Но прежде она в беседке сада в ожидании Вронского, чтобы сообщить о своей беременности. Алексеев крайне тут внимателен к толстовским деталям портрета героини: «Одетая в белое с широким шитьём платье, она сидела в углу террасы за цветами и не слыхала его. Склонив свою чёрнокурчавую голову, она… обеими своими прекрасными руками, со столь знакомыми ему кольцами, придерживала лейку». Анна – в волнении, опирается на лейку, словно ища защиты, её изящная фигура чуть растворена в светлых бликах. Художник прячет её лицо под чёрной тенью-маской, видны только страдающие глаза.
И вот она в театре. Нет оскорбительных взглядов театральной светской публики. Нет никого, кроме Анны. Даётся только её портрет. Совсем другой образ. Кто-то сказал: «Кармен». Действительно, экзотический цветок – на полуоткрытой груди, испанская кружевная накидка – на высокой причёске. Но не Кармен. В зрелом, ставшим уже не таким молодым, лице – «знание чего-то неизвестного» (Толстой). Это мистический портрет, полный загадок. Кстати, он напоминает лицо матери Алексеева с её чувством униженности после смерти мужа-полковника (как заметила и дочь художника).

ЗАДАНИЯ:
**A.** Изложите предложенный отрывок в двух предложениях.
**B.** Переведите на английский язык фразу из предложенного отрывка: «Художник прячет её лицо под чёрной тенью-маской, видны только страдающие глаза».
**C.** Процитируйте предложенный отрывок, начиная со слов «Но прежде она» и заканчивая словами «только страдающие глаза.».

МАТЕРИАЛ:
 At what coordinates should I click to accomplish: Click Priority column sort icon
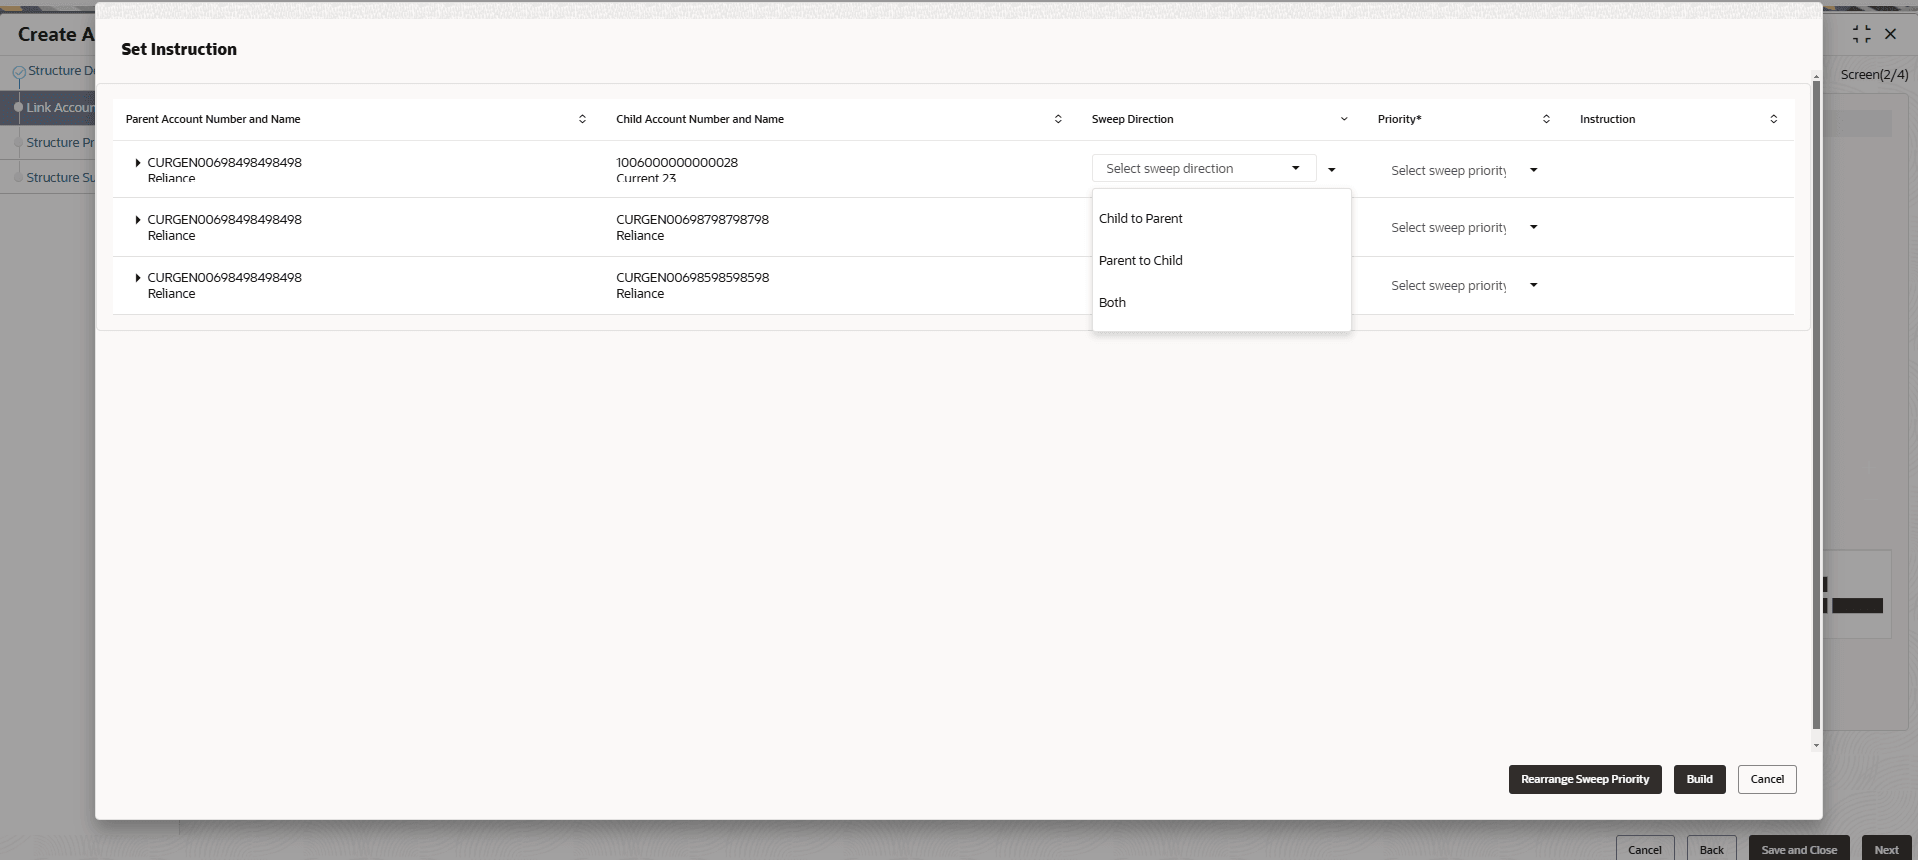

ОТВЕТЫ НА ЗАДАНИЯ:
**A.** Алексеев внимательно следует толстовским деталям, изображая Анну в ожидании Вронского: она в волнении опирается на лейку, а её лицо скрыто чёрной тенью-маской, так что видны только страдающие глаза. В театре дан лишь портрет Анны с экзотическим цветком и испанской кружевной накидкой, и этот портрет назван мистическим и полным загадок.

**B.** The artist hides her face beneath a black shadow-mask; only her suffering eyes can be seen.

**C.**
Но прежде она в беседке сада в ожидании Вронского, чтобы сообщить о своей беременности. Алексеев крайне тут внимателен к толстовским деталям портрета героини: «Одетая в белое с широким шитьём платье, она сидела в углу террасы за цветами и не слыхала его. Склонив свою чёрнокурчавую голову, она… обеими своими прекрасными руками, со столь знакомыми ему кольцами, придерживала лейку». Анна – в волнении, опирается на лейку, словно ища защиты, её изящная фигура чуть растворена в светлых бликах. Художник прячет её лицо под чёрной тенью-маской, видны только страдающие глаза.